**Excerpt**

>>>

While the shock and grief of his son’s suicide were still fresh, Bob Bashaw read back through their decades-long correspondence, looking in particular for references to Scientology. “I wanted to see what there was here I missed,” he says. His son Greg had been a member of the Church of Scientology for more than 20 years. During that time other relatives, fearing he belonged to a cult, had voiced concerns. But Bob supported his son’s choice, because he believed people should be free to practice their religion without getting hassled about it–and because he couldn’t find a good enough reason not to. That changed in November 2000, when suddenly, he says, Greg broke into “a hundred pieces.” He’d recently lost his job in advertising. And now, Greg told his father, his church had excommunicated him. Seven months later, more than $50,000 in debt, he ended his life on the shoulder of a Michigan road, leaving behind a wife of 20 years and a teenage son, to whom he’d written a brief, unemotional note.

Bob learned of Greg’s interest in Scientology by accident. In December 1979 Greg had written a letter to a friend, then absentmindedly stuck it in an envelope addressed to his father.

Bob had been careful not to force religion on his children. His own upbringing had included what he once described in a letter to Greg as “crammed-down-my-throat Lutheranism.” He’d emerged from his parents’ home with his belief in God intact but with an aversion to doctrine.

<<<

**Aim of the exercise**
According to the excerpt above, how did Bob find out that Greg was interested in Scientology?

**Listed entries**

>>>

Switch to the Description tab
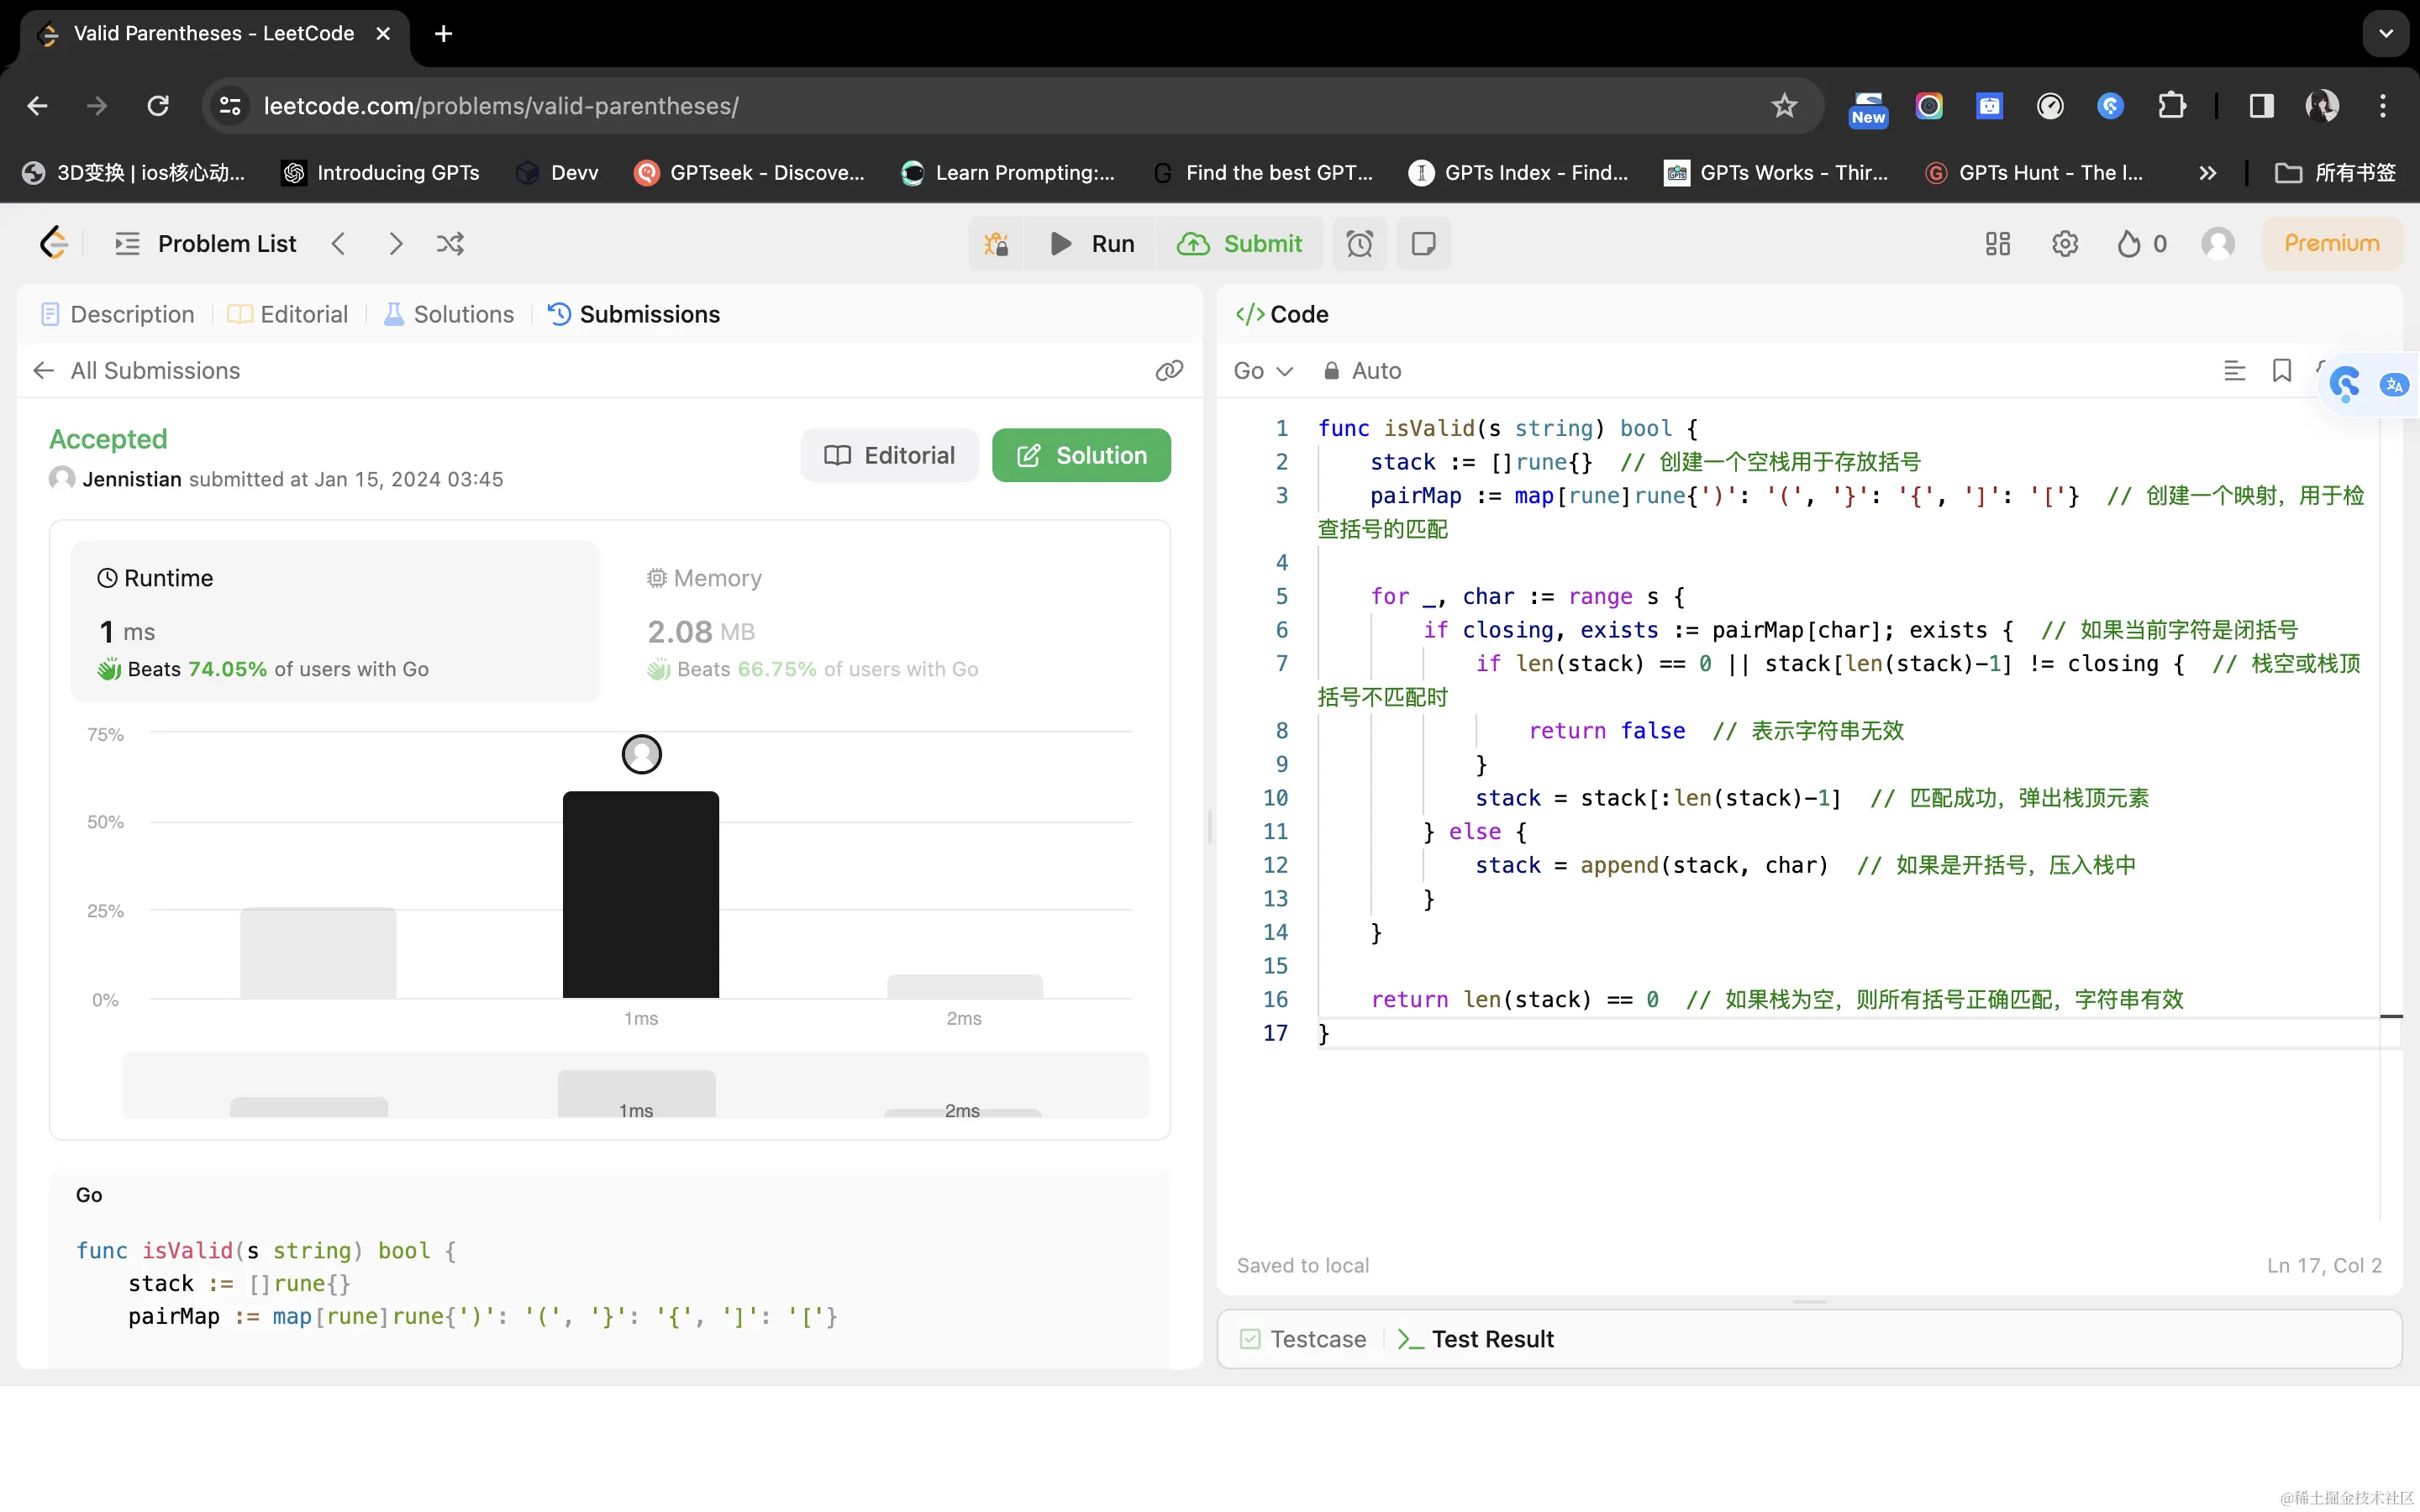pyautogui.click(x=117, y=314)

<<<
>>>

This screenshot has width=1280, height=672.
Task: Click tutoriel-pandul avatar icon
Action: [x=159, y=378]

<<<

**The reply**
In December 1979 Greg wrote a letter to a friend and absentmindedly put it in an envelope addressed to his father.